Cedar is a leading healthcare technology company focused on improving the healthcare system through data science and smart product design. The Senior Data Engineer will be responsible for building and maintaining scalable data pipelines, modernizing data flows, and ensuring data quality and observability, all while collaborating with cross-functional teams.
Responsibilities:
- Design, build, and own scalable ELT/ETL pipelines that power core use cases including client billing, financial reporting, product analytics and data services for downstream teams (Finance, Data Science, Commercial Analytics, Product)
- Modernize legacy data flows by migrating SQL- and Liquibase-based transformations into dbt, with robust testing, documentation and data contracts
- Improve reliability and observability of our data platform by implementing best practices in testing, monitoring, alerting and runbook-driven operations for pipelines orchestrated via Airflow (and/or similar tools)

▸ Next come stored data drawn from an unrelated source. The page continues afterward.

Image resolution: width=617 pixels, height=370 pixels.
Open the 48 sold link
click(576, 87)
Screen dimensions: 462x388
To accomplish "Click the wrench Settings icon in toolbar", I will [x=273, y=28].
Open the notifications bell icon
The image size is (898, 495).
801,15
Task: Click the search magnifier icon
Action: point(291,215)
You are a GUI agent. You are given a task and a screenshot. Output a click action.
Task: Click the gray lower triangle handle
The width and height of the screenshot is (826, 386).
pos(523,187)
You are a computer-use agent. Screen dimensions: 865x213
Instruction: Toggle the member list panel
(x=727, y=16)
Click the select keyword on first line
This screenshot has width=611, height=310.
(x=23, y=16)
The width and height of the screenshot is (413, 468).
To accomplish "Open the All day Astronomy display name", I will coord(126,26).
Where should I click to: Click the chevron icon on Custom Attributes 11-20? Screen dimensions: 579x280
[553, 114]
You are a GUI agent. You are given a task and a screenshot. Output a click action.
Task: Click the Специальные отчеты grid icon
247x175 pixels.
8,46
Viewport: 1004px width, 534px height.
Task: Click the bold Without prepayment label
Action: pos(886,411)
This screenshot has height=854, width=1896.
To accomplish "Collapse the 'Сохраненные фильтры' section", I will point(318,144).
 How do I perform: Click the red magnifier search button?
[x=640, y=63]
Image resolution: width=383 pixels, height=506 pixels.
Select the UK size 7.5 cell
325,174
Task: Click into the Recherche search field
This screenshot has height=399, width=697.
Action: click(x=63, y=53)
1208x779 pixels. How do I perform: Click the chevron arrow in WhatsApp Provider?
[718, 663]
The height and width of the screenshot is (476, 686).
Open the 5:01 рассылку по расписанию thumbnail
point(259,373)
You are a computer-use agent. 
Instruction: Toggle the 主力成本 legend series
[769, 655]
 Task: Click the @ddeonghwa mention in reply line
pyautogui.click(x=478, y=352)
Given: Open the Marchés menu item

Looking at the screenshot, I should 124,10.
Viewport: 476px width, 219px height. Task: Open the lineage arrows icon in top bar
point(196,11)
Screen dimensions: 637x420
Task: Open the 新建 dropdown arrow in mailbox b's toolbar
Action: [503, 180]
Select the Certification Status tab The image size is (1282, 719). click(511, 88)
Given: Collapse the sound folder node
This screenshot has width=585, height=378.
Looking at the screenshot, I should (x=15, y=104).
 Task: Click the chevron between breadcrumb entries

- Model data for usability and performance in Snowflake and other systems, applying dimensional and domain-driven design patterns where appropriate (e.g., for analytics core models and financial engineering services)
- Partner closely with product, finance, analytics and integrations teams to understand requirements, define interfaces, and ensure data is accurate, well-documented, and delivered in the right form and cadence for consumers
- Contribute to Cedar’s data platform vision by helping decouple data infrastructure from data services, establishing standards for governance, metadata, and access, and piloting tools like OpenMetadata and data quality frameworks
- Provide technical mentorship to other engineers, upleveling our data engineering practices in areas like code quality, reviews, architecture, and operational excellence
- Balance short-term delivery with long-term architecture, making pragmatic trade-offs while moving us toward a clear 'North Star' data platform that supports emerging use cases like AI/ML, personalization and experimentation
Requirements:
- 5+ years of hands-on data engineering (or closely related software engineering) experience, including ownership of production data pipelines and systems at scale
- Strong SQL and Python proficiency, with experience building data transformations, utilities and tooling (e.g., dbt models, Airflow DAGs, internal libraries)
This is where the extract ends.